## To do
In the records below, substitute "desktop automation agent" for every occurrence of "computer-use agent", and reproduce all other text without alteration.

## Data excerpts
┄┄┄┄┄┄┄┄┄┄
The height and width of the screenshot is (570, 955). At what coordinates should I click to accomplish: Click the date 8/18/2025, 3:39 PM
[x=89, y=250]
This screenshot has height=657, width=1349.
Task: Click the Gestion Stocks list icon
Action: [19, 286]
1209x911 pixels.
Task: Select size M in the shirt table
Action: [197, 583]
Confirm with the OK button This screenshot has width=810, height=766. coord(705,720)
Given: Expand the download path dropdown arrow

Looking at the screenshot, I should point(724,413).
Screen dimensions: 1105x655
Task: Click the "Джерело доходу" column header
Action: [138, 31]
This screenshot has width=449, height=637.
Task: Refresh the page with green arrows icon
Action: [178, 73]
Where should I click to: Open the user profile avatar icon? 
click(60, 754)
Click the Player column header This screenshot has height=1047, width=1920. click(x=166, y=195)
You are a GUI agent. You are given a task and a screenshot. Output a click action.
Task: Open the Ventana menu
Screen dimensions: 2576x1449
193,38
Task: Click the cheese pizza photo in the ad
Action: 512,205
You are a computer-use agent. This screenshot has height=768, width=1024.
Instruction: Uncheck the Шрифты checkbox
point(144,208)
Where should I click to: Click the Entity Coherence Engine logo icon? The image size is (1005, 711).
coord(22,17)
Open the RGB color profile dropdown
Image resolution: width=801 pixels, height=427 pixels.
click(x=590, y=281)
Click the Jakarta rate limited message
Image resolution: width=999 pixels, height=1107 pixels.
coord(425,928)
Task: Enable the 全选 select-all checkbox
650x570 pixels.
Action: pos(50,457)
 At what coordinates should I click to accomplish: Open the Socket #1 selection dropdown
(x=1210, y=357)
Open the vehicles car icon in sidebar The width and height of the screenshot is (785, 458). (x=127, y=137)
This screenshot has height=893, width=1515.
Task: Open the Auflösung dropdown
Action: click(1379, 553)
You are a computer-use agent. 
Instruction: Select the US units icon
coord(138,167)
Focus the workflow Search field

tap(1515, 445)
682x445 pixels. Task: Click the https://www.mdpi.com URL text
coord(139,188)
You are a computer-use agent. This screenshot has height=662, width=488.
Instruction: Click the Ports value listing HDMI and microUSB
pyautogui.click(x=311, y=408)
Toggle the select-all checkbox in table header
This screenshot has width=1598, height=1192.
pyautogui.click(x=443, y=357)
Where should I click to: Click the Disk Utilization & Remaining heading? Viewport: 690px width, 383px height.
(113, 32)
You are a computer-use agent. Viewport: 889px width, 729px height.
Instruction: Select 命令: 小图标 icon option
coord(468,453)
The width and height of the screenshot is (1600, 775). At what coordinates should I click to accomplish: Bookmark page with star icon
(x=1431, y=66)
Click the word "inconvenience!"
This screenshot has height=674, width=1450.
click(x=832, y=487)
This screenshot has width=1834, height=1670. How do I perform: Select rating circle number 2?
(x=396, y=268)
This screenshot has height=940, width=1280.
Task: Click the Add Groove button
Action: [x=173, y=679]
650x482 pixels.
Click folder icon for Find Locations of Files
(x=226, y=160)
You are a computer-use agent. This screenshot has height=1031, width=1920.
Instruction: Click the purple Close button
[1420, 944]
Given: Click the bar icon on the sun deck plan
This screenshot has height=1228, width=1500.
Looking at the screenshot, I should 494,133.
┄┄┄┄┄┄┄┄┄┄
## Answer
The height and width of the screenshot is (570, 955). At what coordinates should I click to accomplish: Click the date 8/18/2025, 3:39 PM
[x=89, y=250]
This screenshot has height=657, width=1349.
Task: Click the Gestion Stocks list icon
Action: [19, 286]
1209x911 pixels.
Task: Select size M in the shirt table
Action: [197, 583]
Confirm with the OK button This screenshot has width=810, height=766. coord(705,720)
Given: Expand the download path dropdown arrow

Looking at the screenshot, I should point(724,413).
Screen dimensions: 1105x655
Task: Click the "Джерело доходу" column header
Action: [138, 31]
This screenshot has width=449, height=637.
Task: Refresh the page with green arrows icon
Action: [178, 73]
Where should I click to: Open the user profile avatar icon? 
click(60, 754)
Click the Player column header This screenshot has height=1047, width=1920. click(x=166, y=195)
You are a GUI agent. You are given a task and a screenshot. Output a click action.
Task: Open the Ventana menu
Screen dimensions: 2576x1449
193,38
Task: Click the cheese pizza photo in the ad
Action: 512,205
You are a desktop automation agent. This screenshot has height=768, width=1024.
Instruction: Uncheck the Шрифты checkbox
point(144,208)
Where should I click to: Click the Entity Coherence Engine logo icon? The image size is (1005, 711).
coord(22,17)
Open the RGB color profile dropdown
Image resolution: width=801 pixels, height=427 pixels.
click(x=590, y=281)
Click the Jakarta rate limited message
Image resolution: width=999 pixels, height=1107 pixels.
coord(425,928)
Task: Enable the 全选 select-all checkbox
650x570 pixels.
Action: pos(50,457)
 At what coordinates should I click to accomplish: Open the Socket #1 selection dropdown
(x=1210, y=357)
Open the vehicles car icon in sidebar The width and height of the screenshot is (785, 458). (x=127, y=137)
This screenshot has height=893, width=1515.
Task: Open the Auflösung dropdown
Action: click(1379, 553)
You are a desktop automation agent. 
Instruction: Select the US units icon
coord(138,167)
Focus the workflow Search field

tap(1515, 445)
682x445 pixels. Task: Click the https://www.mdpi.com URL text
coord(139,188)
You are a desktop automation agent. This screenshot has height=662, width=488.
Instruction: Click the Ports value listing HDMI and microUSB
pyautogui.click(x=311, y=408)
Toggle the select-all checkbox in table header
This screenshot has width=1598, height=1192.
pyautogui.click(x=443, y=357)
Where should I click to: Click the Disk Utilization & Remaining heading? Viewport: 690px width, 383px height.
(113, 32)
You are a desktop automation agent. Viewport: 889px width, 729px height.
Instruction: Select 命令: 小图标 icon option
coord(468,453)
The width and height of the screenshot is (1600, 775). At what coordinates should I click to accomplish: Bookmark page with star icon
(x=1431, y=66)
Click the word "inconvenience!"
This screenshot has height=674, width=1450.
click(x=832, y=487)
This screenshot has width=1834, height=1670. How do I perform: Select rating circle number 2?
(x=396, y=268)
This screenshot has height=940, width=1280.
Task: Click the Add Groove button
Action: [x=173, y=679]
650x482 pixels.
Click folder icon for Find Locations of Files
(x=226, y=160)
You are a desktop automation agent. This screenshot has height=1031, width=1920.
Instruction: Click the purple Close button
[1420, 944]
Given: Click the bar icon on the sun deck plan
This screenshot has height=1228, width=1500.
Looking at the screenshot, I should 494,133.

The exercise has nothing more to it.